Prompt.
Could you rewrite the data from the line with "Given: Click the trash icon on the حذف button" through the line with "Looking at the screenshot, I should [551, 84].", giving only those lines and replacing "trash" with "bin" while leaving everything else unchanged?

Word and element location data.
= = = = =

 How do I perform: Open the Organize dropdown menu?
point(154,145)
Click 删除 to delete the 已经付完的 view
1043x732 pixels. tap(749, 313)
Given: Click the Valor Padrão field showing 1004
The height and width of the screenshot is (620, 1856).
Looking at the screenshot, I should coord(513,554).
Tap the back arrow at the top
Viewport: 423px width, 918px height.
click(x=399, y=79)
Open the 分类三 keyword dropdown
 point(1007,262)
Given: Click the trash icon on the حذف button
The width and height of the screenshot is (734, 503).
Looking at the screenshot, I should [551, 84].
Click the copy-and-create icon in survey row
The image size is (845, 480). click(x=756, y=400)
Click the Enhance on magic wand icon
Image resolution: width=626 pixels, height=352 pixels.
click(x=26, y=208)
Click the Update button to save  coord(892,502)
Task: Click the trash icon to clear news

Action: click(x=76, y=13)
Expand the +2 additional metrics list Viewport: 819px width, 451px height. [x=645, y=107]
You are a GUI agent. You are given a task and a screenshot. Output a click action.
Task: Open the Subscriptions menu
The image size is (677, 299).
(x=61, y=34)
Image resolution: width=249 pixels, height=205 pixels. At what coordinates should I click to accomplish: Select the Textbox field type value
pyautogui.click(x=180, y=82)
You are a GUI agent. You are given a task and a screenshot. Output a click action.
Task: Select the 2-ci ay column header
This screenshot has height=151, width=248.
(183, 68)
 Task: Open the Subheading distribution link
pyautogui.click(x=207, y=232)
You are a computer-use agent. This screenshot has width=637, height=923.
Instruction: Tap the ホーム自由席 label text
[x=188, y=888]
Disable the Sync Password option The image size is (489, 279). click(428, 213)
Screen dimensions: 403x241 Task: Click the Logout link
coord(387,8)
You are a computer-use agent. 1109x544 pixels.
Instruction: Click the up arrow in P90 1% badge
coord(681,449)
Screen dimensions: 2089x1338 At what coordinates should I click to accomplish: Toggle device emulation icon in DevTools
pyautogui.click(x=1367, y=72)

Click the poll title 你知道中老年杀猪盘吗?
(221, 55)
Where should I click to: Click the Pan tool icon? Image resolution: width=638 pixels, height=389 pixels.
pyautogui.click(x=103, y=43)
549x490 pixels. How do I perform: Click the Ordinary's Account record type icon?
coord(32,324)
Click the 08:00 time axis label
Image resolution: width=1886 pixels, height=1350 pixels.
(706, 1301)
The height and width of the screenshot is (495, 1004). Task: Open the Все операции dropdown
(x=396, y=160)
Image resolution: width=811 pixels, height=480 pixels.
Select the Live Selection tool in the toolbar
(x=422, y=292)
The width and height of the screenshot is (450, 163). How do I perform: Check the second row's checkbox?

= = = = =

Task response.
Given: Click the bin icon on the حذف button
The width and height of the screenshot is (734, 503).
Looking at the screenshot, I should [551, 84].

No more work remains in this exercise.